Gillian (Zoe Teverson, naughtily flirtatious in a succession of sensational outfits) is a restless witch, bored with spells and tiring of the thriving witch subculture of practical joking, sordid nightclubbing and bitchy feuding. She spies wealthy but ordinary Shepherd (Stephen Cavanagh -a muggle and a mug), who rents the upstairs apartment and attempts to seduce him - unsuccessfully. On realising that Shepherd is about to announce his engagement to her college enemy, Gillian abandons human (and humane) methods, casts a spell through her familiar Pyewacket, and Shepherd is soon in Gillian's arms, bewitched in more senses than one.
And that would be that were it not for the intervention of Gillian's aunt Queenie (Carole Street in a fine comic turn) and brother Nicky (Duncan Macinnes, all slithery charm) who are less than pleased with Gillian's (literal) embrace of the non-witching world and plot to stop the romance by fair means or foul. They are assisted, not always consciously, by Sidney Redlitch (John Sears) author of books on the witch subculture, but a man more interested in the next drink than the next potion.

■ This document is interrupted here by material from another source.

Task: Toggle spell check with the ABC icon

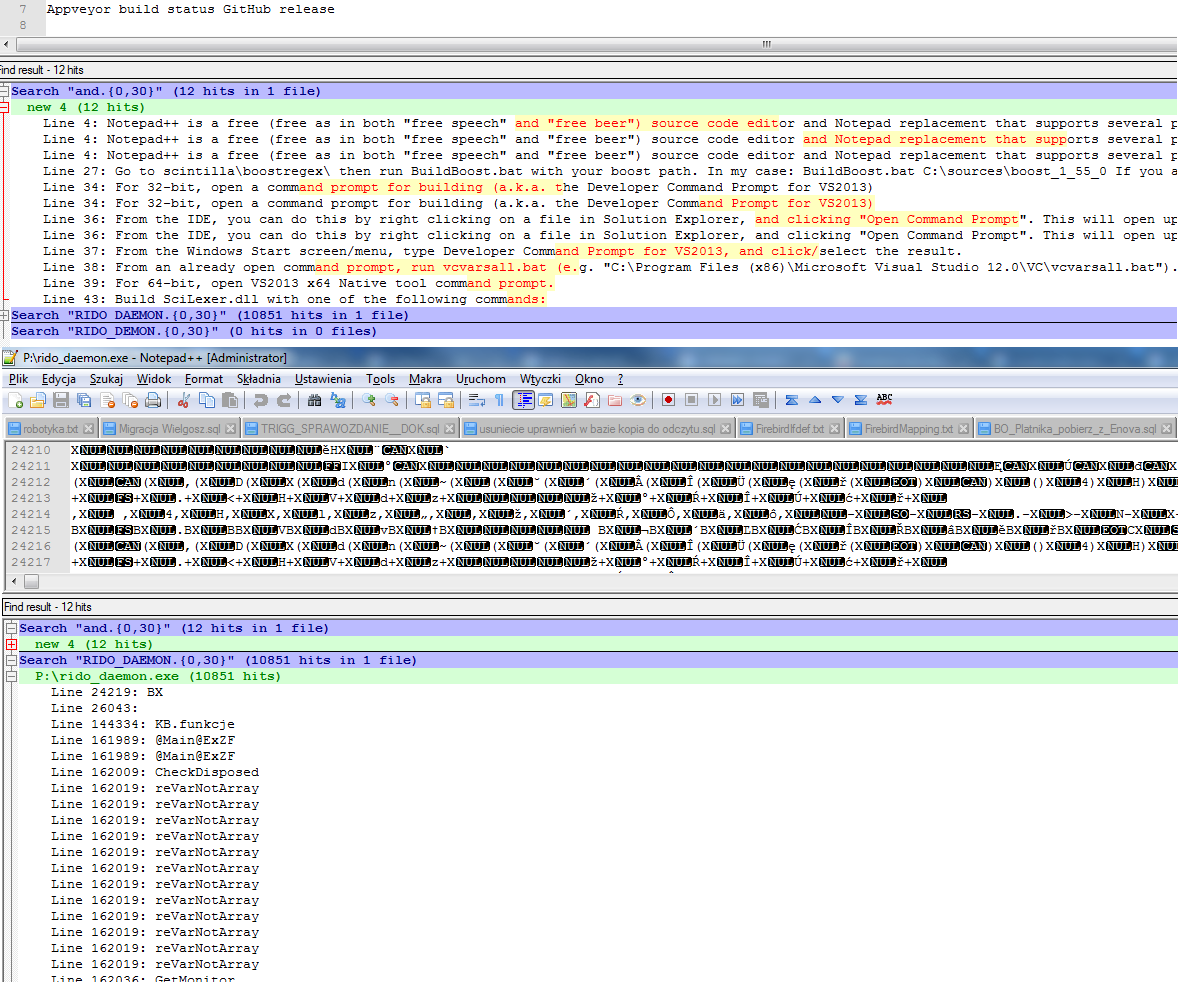Action: 886,400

After an overly-wordy first half, the second half picks up pace and, with Gillian's transformation from self-centred witchery to empathetic human values beautifully executed by Ms Teverson, progresses to a poignant climax. Sure enough, it's a feelgood romcom after all.
Except it isn't just that, as the off-stage world of witches and warlocks reported by fun-loving Nicky and Queenie seems altogether more interesting and exciting than the on-stage world offered by dull, dull, dull Shepherd, a fine representative of the flock-like character of the muggle world where everyone does what everyone else does without really knowing why.
The answer to the paradox at the heart of the play might be found in John van Druten's closet gayness in 50's America. The witches and warlock's secret subculture of easy sex and subversion may well be his portrait of gay society in New York at that time - sure it has its bitching and backbiting, but there's a lot of fun too and all the witches and warlocks know the other witches and warlocks, but nobody betrays their secret life to outsiders too stupid or too blinkered to see what's under their noses.
Bell Book and Candle may appear to be a light, sophisticated straight comedy, but really it's paean to a secret gay subculture that was soon to be swept away by the liberation movements of the Sixties.